Most people go home the same day or within one to two days after surgery, depending on the extent of the procedure and whether reconstruction was done at the same time. The first few weeks involve limited arm movement and gradual increases in activity. Full recovery from a mastectomy alone (without reconstruction) generally takes three to six weeks, though this varies.
Reconstruction vs. Flat Closure
If you’re having a mastectomy, one of the biggest decisions is what happens to your chest afterward. The two main paths are breast reconstruction or aesthetic flat closure.
Breast Reconstruction
Reconstruction can be done at the same time as the mastectomy (immediate) or months to years later (delayed). Both approaches use either implants or tissue transferred from another part of your body, such as the abdomen or back. Immediate reconstruction tends to produce better cosmetic results and has psychological benefits, but it carries a higher risk of surgical complications compared to waiting. Fewer than 20% of mastectomy patients nationwide have immediate reconstruction, often because radiation treatment, which can negatively affect reconstruction outcomes, is still needed after surgery.
Aesthetic Flat Closure
Some people choose not to reconstruct at all. In a flat closure, the surgeon removes the breast tissue and closes the chest wall smoothly. The top reason people choose this route is faster recovery. About 35% cite lower complication rates as a motivating factor, and roughly 40% say they want to avoid having a foreign body (an implant) placed in their chest. In surveys, about 90% of flat closure patients report being satisfied with their decision.

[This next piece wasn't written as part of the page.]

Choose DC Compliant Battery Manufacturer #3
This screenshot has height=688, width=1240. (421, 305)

Chronic Pain After Mastectomy
One of the less-discussed consequences of mastectomy is post-mastectomy pain syndrome, a chronic pain condition that develops in the chest wall, armpit, or arm on the surgical side. Estimates of how common it is vary widely, from about 20% to as high as 68% of people who have had the surgery. Most large studies place the number somewhere between 25% and 45%. The pain is often described as a dull ache, though it can also feel like burning, stabbing, or tingling.
Numbness in the chest wall is nearly universal after mastectomy because the surgery cuts through nerves in the breast tissue. Some sensation may return over months or years, but permanent changes in feeling are common. These sensory changes are distinct from post-mastectomy pain syndrome, though the two can overlap.
Lymphedema Risk
Lymphedema, a chronic swelling in the arm caused by disrupted lymph drainage, is a potential long-term complication when lymph nodes under the arm are removed. The generally accepted incidence is around 20%, though reported rates range from 6% to 30% depending on the study and the extent of surgery.

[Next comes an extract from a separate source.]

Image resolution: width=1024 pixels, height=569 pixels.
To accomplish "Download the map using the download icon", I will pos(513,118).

Several factors increase the risk significantly. Obesity (BMI of 25 or higher) nearly quadruples the odds. Radiation therapy after surgery roughly doubles the risk. A post-surgical wound infection triples it. The risk is also higher in people with more advanced cancer (stage 3 vs. stages 1 or 2) and in those who undergo more extensive lymph node removal. Radical mastectomy carries a statistically higher lymphedema risk than modified radical mastectomy or breast-conserving surgery.
Lymphedema can develop weeks, months, or even years after surgery. It isn’t curable, but it is manageable with compression garments, specialized physical therapy, and exercise. Recognizing early signs like a feeling of heaviness or tightness in the arm allows for earlier intervention, which leads to better outcomes.